O ransomware, malware que restringe o acesso ao dispositivo infectado e cobra um valor de resgate para que o usuário volte a ter a gestão de suas informações, ganhou notoriedade em 2015 com uma série de casos em todo o mundo, incluindo o Brasil. Tantos ataques fizeram com que esse mercado gerasse receita global estimada de US$ 34 milhões para os cibercriminosos.
Relatório Anual de Segurança 2016 da Cisco aponta que o custo médio para resgate de informações é de US$ 300. “Assim, considerando que são mais de 317 mil casos de ransomware por dia, os hackers podem lucrar até US$ 34 milhões por ano com a prática”, calcula Ghassan Dreibi, gerente de Desenvolvimento de Negócios de Segurança da Cisco para América Latina.
Segundo ele, a melhor forma de evitar ter de pagar para os criminosos e resolver o sequestro é manter em dia o backup das informações. “Se o tamanho da cópia de segurança for muito grande, vá para a nuvem”, ensina, completando que é preciso adotar a estratégia adequada de proteção, não só nas bordas, mas em toda a empresa.

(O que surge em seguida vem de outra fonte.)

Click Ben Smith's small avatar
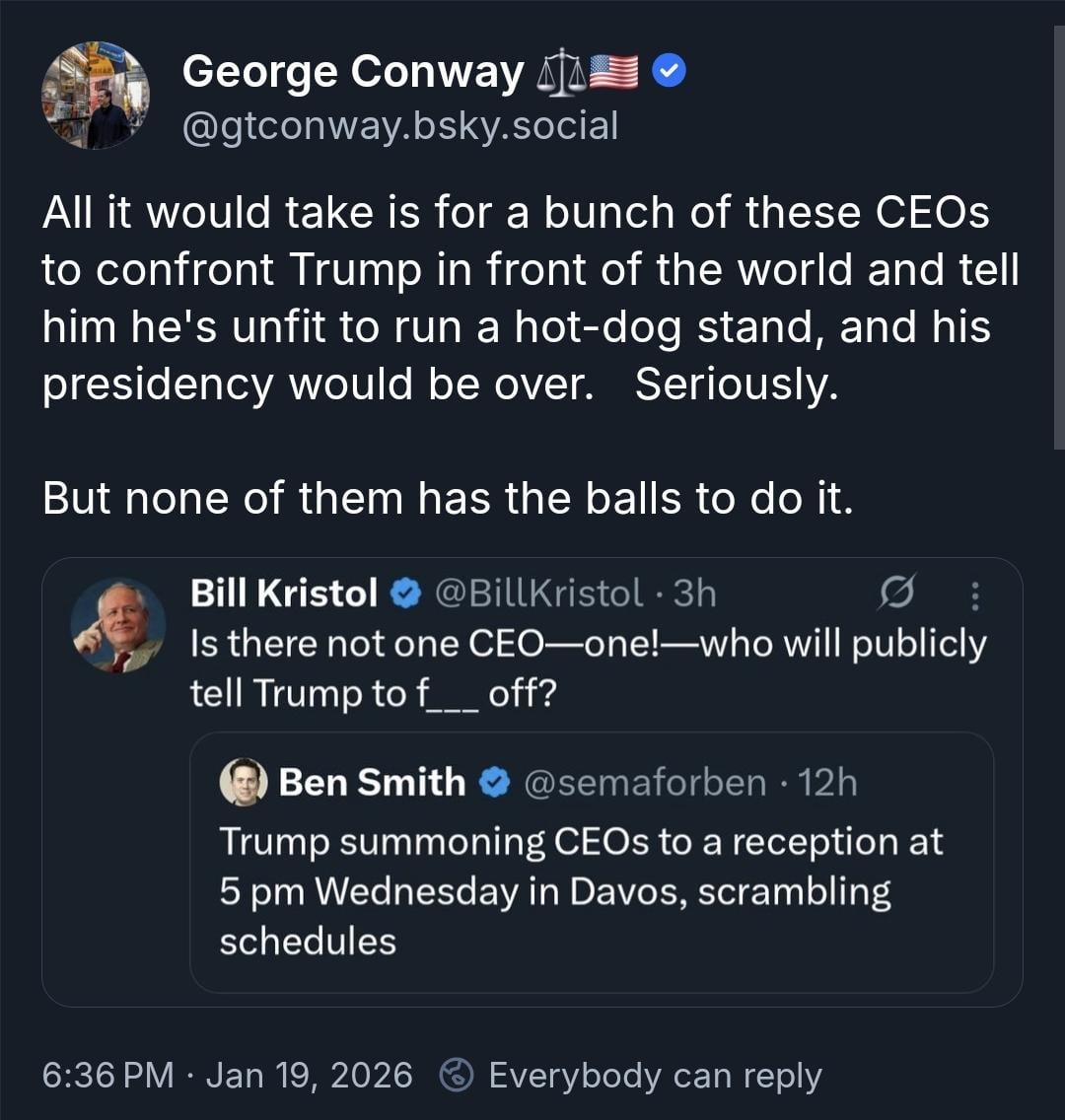This screenshot has height=1120, width=1065. click(243, 783)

No último ano em encontro realizado pela IT Mídia, no IT Forum Expo, o advogado Adriano Mendes, especializado em direto digital e sócio do escritório Assis, aconselhou que a empresa precisa avaliar o risco da perda de dados caso tenha sido alvo do ransomware. De acordo com ele, se o valor pedido pelo cibercriminoso for baixo, às vezes é mais vantajoso pagar do que processar o criminoso e aguardar as investigações.